*Problem requirements*.
Omit any pictures, and restate word for word only the lines from the one with "The width and height of the screenshot is (972, 548)." through the end of the data below.

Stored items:
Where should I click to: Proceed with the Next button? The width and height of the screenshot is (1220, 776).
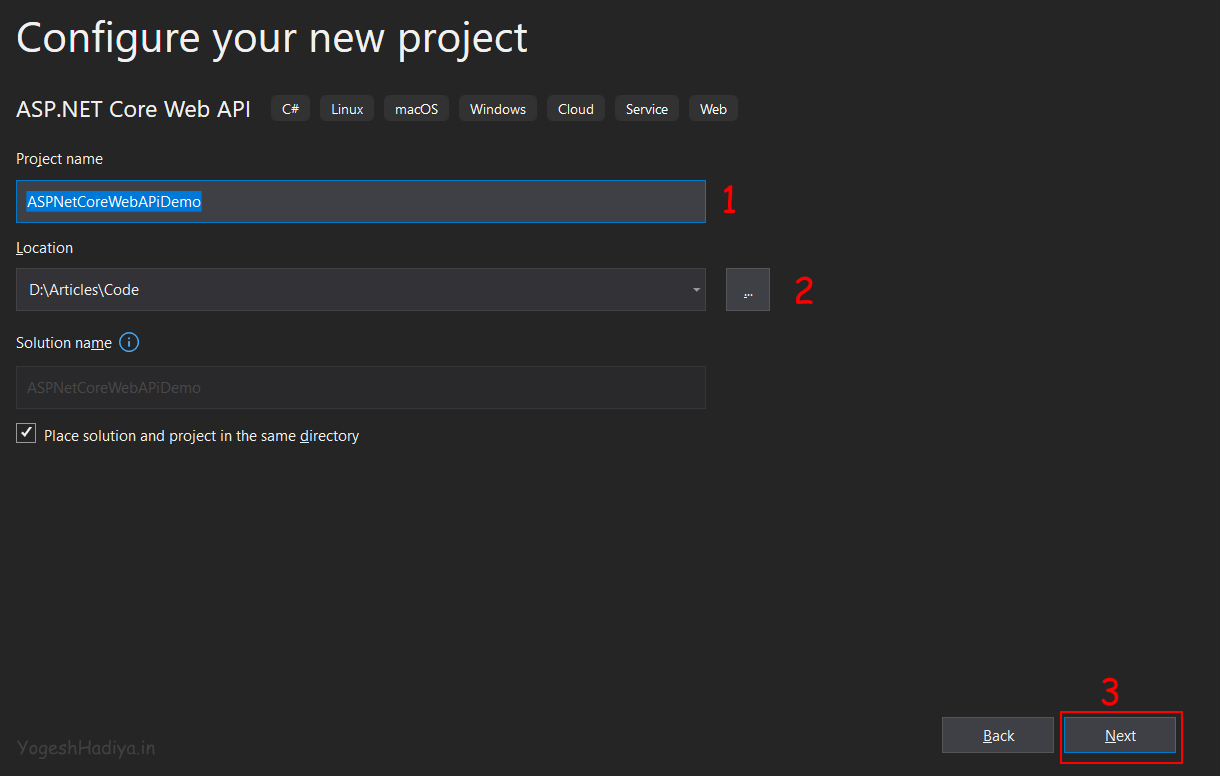click(1120, 735)
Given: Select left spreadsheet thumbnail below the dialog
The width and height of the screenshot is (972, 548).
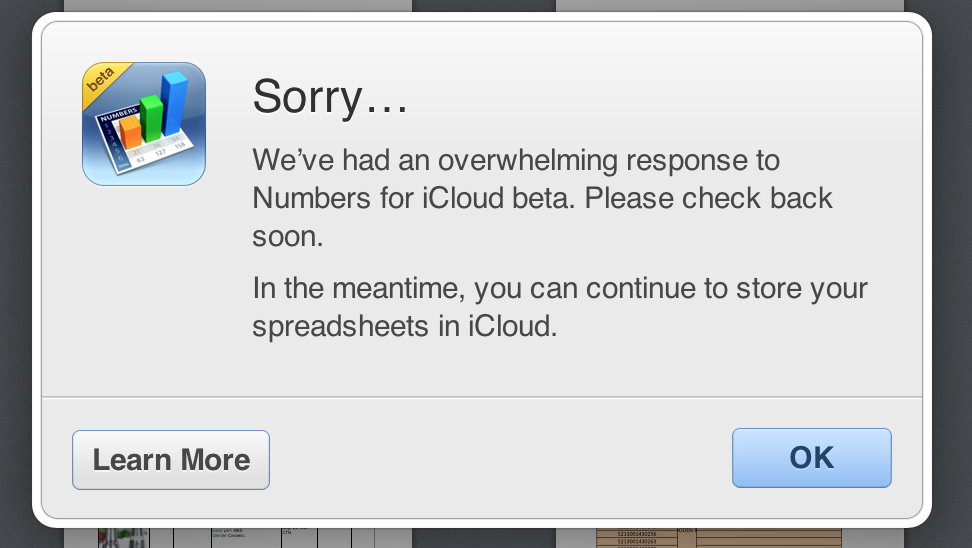Looking at the screenshot, I should [x=238, y=536].
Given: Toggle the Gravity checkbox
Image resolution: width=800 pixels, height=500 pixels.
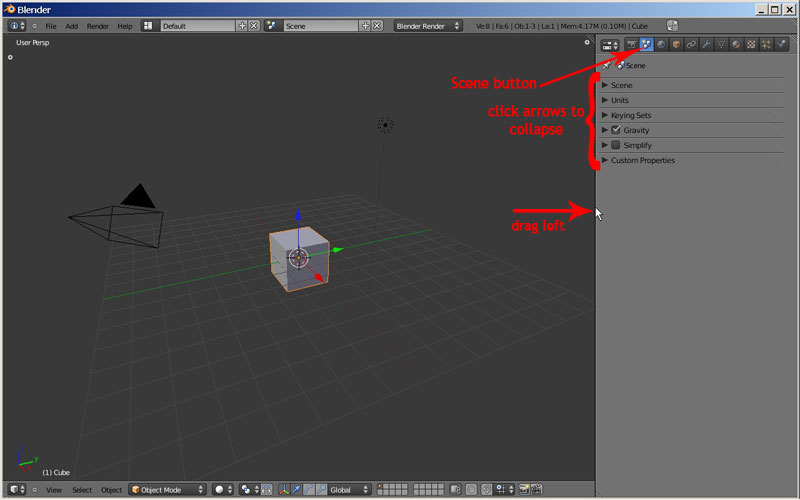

*Reply*.
The width and height of the screenshot is (972, 548).
Looking at the screenshot, I should [x=238, y=536].
Given: Toggle the Gravity checkbox
Image resolution: width=800 pixels, height=500 pixels.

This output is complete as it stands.